__TASKS__.
[1] Rewrite the brief on Dedrick v. Youngblood between "This case involves" and "health care entity.", inclusive, replacing "doctor" with "physician".
[2] Extend the brief on Dedrick v. Youngblood by continuing it from its final sentence.

__DOCUMENT SEGMENT__.
________________________

Brief - When is a contractor physician a U.S. Public Health Service employee? - Dedrick v. Youngblood, 200 F.3d 744 (11th Cir. 2000)

This case involves the interpretation of a U.S. Public Health Service "employee" under the Federally Supported Health Center's Assistance Act.  The Act was enacted in 1992 to reduce the growing cost of malpractice insurance to private nonprofit health centers that provide services to medically underserved populations.  The Act essentially makes the U.S. government the medical malpractice insurer for qualifying 245(b) health centers, their officers, employees and contractors allowing these "deemed" health centers to forego obtaining private malpractice insurance. A doctor is considered a U.S. Public Health Service Employee within the meaning of 233 of the Act if at the time he allegedly committed malpractice he was performing medical services as an employee of a legal entity that has contracted with a FSHCAA eligible health care entity.

________________________

__INFORMATION PROVIDED__.

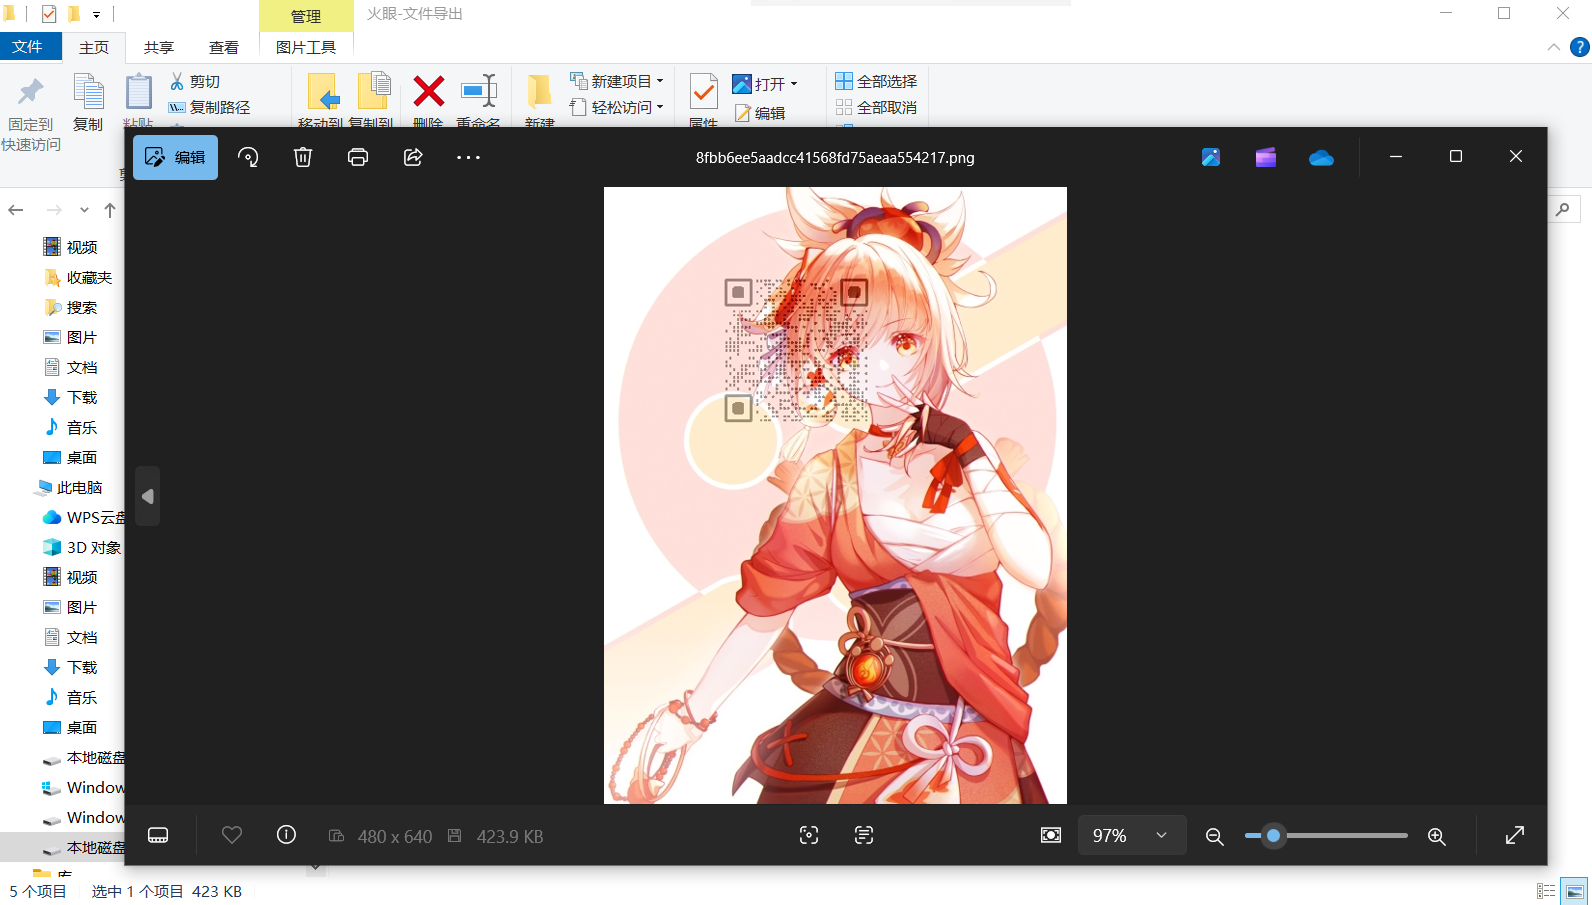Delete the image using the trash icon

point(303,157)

________________________

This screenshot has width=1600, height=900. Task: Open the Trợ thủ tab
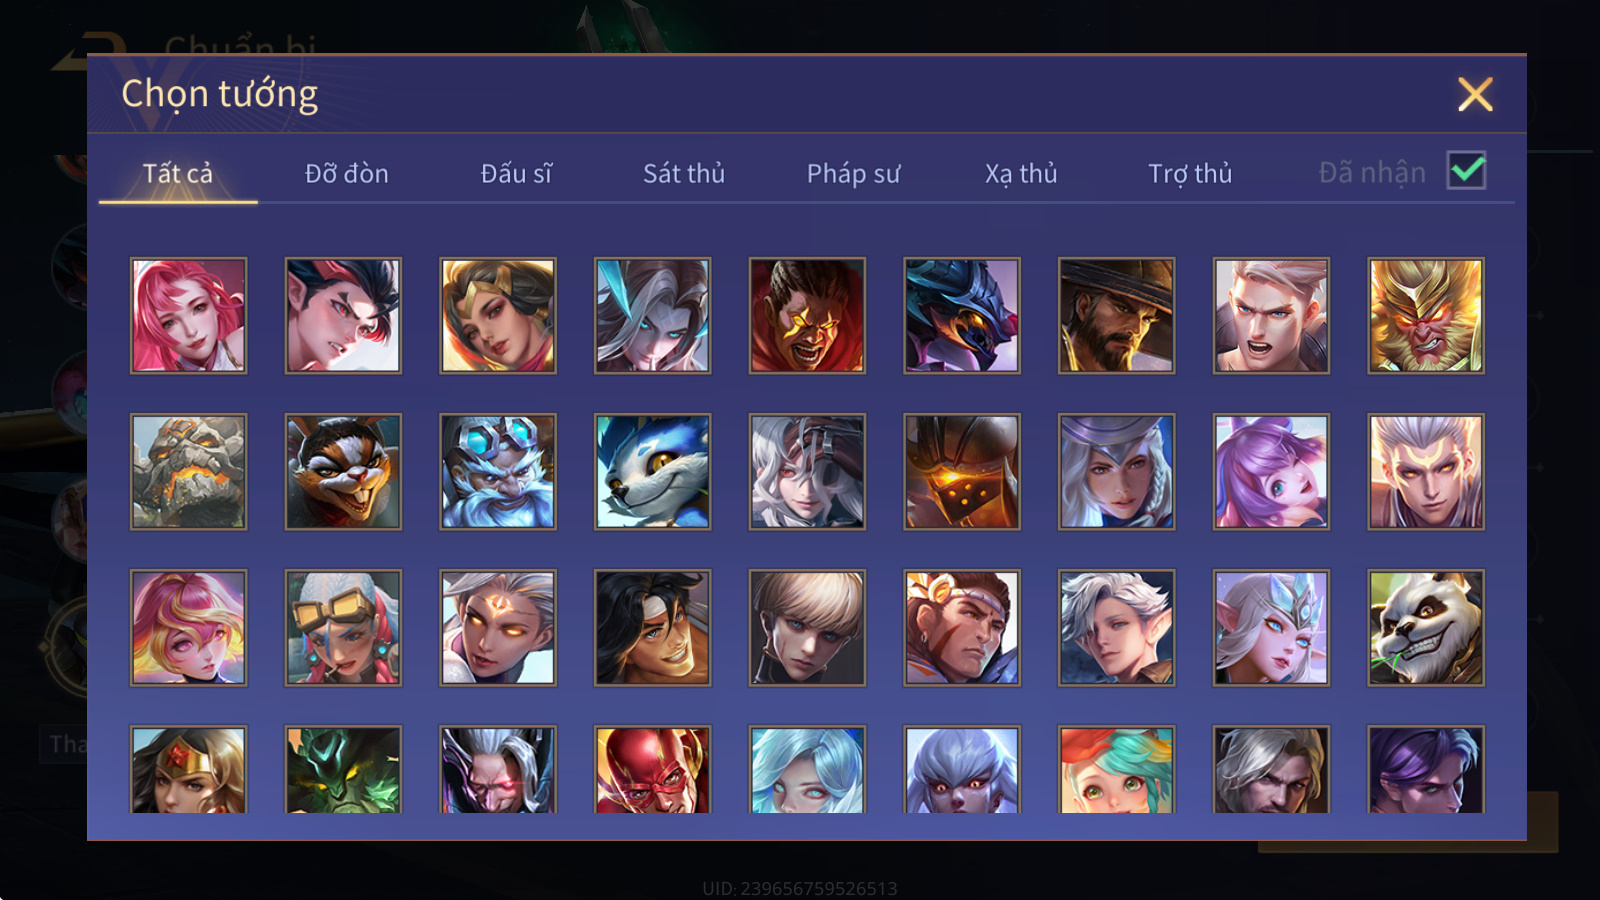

________________________

__ANSWERS TO THIS EXERCISE__.
[1]
This case involves the interpretation of a U.S. Public Health Service "employee" under the Federally Supported Health Center's Assistance Act.  The Act was enacted in 1992 to reduce the growing cost of malpractice insurance to private nonprofit health centers that provide services to medically underserved populations.  The Act essentially makes the U.S. government the medical malpractice insurer for qualifying 245(b) health centers, their officers, employees and contractors allowing these "deemed" health centers to forego obtaining private malpractice insurance. A physician is considered a U.S. Public Health Service Employee within the meaning of 233 of the Act if at the time he allegedly committed malpractice he was performing medical services as an employee of a legal entity that has contracted with a FSHCAA eligible health care entity.

[2]
Dr. Youngblood entered into an employment contract with Capstone Health Services Foundation for a term of one year.  Under the terms he became of member of the OB/GYN Dept. of the University of Alabama School of Medicine, Tuscaloosa.   Capstone contracted to obtain professional liability insurance for Dr. Youngblood.  Not long afterwards, Capstone entered into a provider agreement with West Alabama Health Services Inc.  Capstone agreed to provide OB/GYN services to Medicaid eligible woman at West Alabama facilities.  The contract provided that Capstone would maintain malpractice insurance for its employees.  Dr. Youngblood treated Maggie Dedrick while he was providing OB/GYN services to a West Alabama Clinic.  He was "on call" pursuit to the provider contract between Capstone and West Alabama.  Capstone billed West Alabama for the services rendered by Youngblood to Dedrick.  Dedrick filed a malpractice action claiming negligent acts occurred during the treatment of her pregnancy.  Dedrick filed the action in an Alabama State Court, however Youngblood removed the case to Federal Court on the ground that he was a covered employee under 233 of the Act.  The District Court held that Youngblood was not a public health service "employee" under 233 at the time of the alleged medical malpractice and remanded the case back to State Court.  The physician appealed and the 11th circuit reviewed the case.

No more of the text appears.